Recently I came across a thread on reddit where the OP mentioned that self hosting a password manager on raspberry Pi is a risky idea because you have to trust the hardware on which the device is running which most likely would be a microSD card.
This led me to think about the pros and cons of self-hosting password managers on-premises. So I started a discussion on r/selfhosted ↗️.
Several insightful responses from the community shed light on the pros and cons of this approach. Let’s explore their perspectives and dive into the heart of the matter: should you self-host your password manager on-premises?
This is my attempt to summarise the overall sentiment of the discussion since its quite long.
But if you are curious and have some extra time in hand, I would highly suggest you to read the entire thread.
The entire discussion can be found here ↗️.
Author: NecessaryPleasant644 - Comment ↗️
One recurring theme among self-hosters is the importance of robust backup strategies. It’s a common belief that if you’re going down the self-hosting path, you better have your backup game strong.
Regular automated backups and offsite copies are key to safeguarding your password vault. It’s like having insurance for your digital credentials.
Author: weaseldum - Comment ↗️
Some users opt for self-hosted solutions like KeepassXC ↗️, taking advantage of their personal NAS.
These solutions offer not just security but also redundancy. By using encryption and caching, you can ensure that even if your self-hosted system goes down temporarily, you can still access your passwords.
Plus, it works smoothly across various platforms, making it a versatile choice. However the OP mentioned that they don’t like any of the available iphone clients.
Author: sassdrew501 - Comment ↗️
Venturing into self-hosting can be an educational adventure.

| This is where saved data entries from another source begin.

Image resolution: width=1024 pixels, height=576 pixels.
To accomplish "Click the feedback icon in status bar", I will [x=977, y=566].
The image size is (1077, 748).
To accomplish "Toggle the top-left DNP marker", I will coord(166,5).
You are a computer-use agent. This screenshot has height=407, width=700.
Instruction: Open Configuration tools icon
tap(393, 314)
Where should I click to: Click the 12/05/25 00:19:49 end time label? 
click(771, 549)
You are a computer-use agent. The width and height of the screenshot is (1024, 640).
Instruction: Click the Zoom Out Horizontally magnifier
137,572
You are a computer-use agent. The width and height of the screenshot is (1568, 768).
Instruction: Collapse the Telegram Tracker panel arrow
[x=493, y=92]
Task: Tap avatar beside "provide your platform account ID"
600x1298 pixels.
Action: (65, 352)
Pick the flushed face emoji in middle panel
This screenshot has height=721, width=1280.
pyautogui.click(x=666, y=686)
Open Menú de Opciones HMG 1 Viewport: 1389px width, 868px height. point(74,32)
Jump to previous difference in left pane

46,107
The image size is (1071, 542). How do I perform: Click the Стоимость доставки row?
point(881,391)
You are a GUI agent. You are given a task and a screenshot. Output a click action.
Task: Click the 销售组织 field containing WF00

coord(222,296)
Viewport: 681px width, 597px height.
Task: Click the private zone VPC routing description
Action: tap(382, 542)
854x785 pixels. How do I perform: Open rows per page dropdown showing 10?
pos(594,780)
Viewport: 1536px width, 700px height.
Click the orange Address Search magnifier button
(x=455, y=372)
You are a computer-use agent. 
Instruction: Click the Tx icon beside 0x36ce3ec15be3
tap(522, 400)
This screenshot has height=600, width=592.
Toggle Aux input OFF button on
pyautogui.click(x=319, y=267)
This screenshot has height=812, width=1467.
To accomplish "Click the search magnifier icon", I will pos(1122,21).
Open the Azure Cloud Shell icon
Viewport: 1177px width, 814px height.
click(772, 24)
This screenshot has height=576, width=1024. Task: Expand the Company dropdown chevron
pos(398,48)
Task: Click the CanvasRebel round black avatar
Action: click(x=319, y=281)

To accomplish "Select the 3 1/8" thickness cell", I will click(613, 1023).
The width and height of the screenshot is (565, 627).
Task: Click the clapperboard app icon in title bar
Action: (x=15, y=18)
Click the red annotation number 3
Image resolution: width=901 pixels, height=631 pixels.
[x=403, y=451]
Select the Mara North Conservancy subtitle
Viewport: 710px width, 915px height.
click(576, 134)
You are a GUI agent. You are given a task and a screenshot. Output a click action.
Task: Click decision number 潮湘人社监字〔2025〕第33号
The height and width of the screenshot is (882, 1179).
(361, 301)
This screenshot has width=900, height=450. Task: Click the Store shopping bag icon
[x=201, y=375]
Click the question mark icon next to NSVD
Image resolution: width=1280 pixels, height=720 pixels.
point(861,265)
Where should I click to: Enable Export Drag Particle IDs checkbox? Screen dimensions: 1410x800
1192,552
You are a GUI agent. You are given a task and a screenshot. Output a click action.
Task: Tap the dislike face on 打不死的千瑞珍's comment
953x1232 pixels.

Even if you end up not self-hosting it, it’s an interesting opportunity to enhance your skills in system architecture and data resilience.
I learned about the 3-2-1 backup strategy which states that you should have 3 copies of your data (your actual data and then two copies of it), two different types of storage medias (This could be like an external hard drive or a usb) and, 1 off-site (that way if your house burns down you still have that copy to restore from)
Author: tyroswork - Comment ↗️
One factor to keep in mind is the near 100% uptime you need to maintain. While self-hosting offers control, it also means you’re at the mercy of your ISP’s reliability.
Losing access to your passwords due to an ISP outage can be a frustrating experience.
However, one thing to note is that if you are self-hosting bitwarden or vaultwarden, the clients for these creates a local encrypted copy of your vault. So even if your server goes down, you can still access your passwords.
This was a general sentiment from many folks in the thread.
Storing backups in the cloud, like a secure S3 bucket, can be part of your strategy. It’s an offsite solution that can save your data in case of catastrophic local failures.
What you can do it if the the vault does not provide encrypted backup, you can encrypt the backup file yourself and upload it to any cloud storage provider like S3, Google Drive, R2 etc.
Again this was a general sentiment from many folks in the thread.
Some users admit they’d rather trust established cloud solutions than their own self-hosting abilities which is totally fair.
The cloud offers convenience and takes the burden of management off your shoulders. It’s a valid choice for those who prioritize simplicity and reliability over full control.
So, should you self-host your password manager on-premises? The answer depends on your level of tech-savviness, your appetite for managing backups and uptime, and your desire for control.
While self-hosting offers many advantages, including increased security and privacy, it comes with added responsibilities.
If you’re considering self-hosting, don’t do it blindly. Take a page from the homelab community’s book: prioritize backups, ensure redundancy, and be prepared for some technical tinkering.
However, if the idea of managing all this seems daunting, cloud-hosted password managers are a reasonable and reliable alternative.
In the end, it’s all about finding the balance between control and convenience that suits your needs.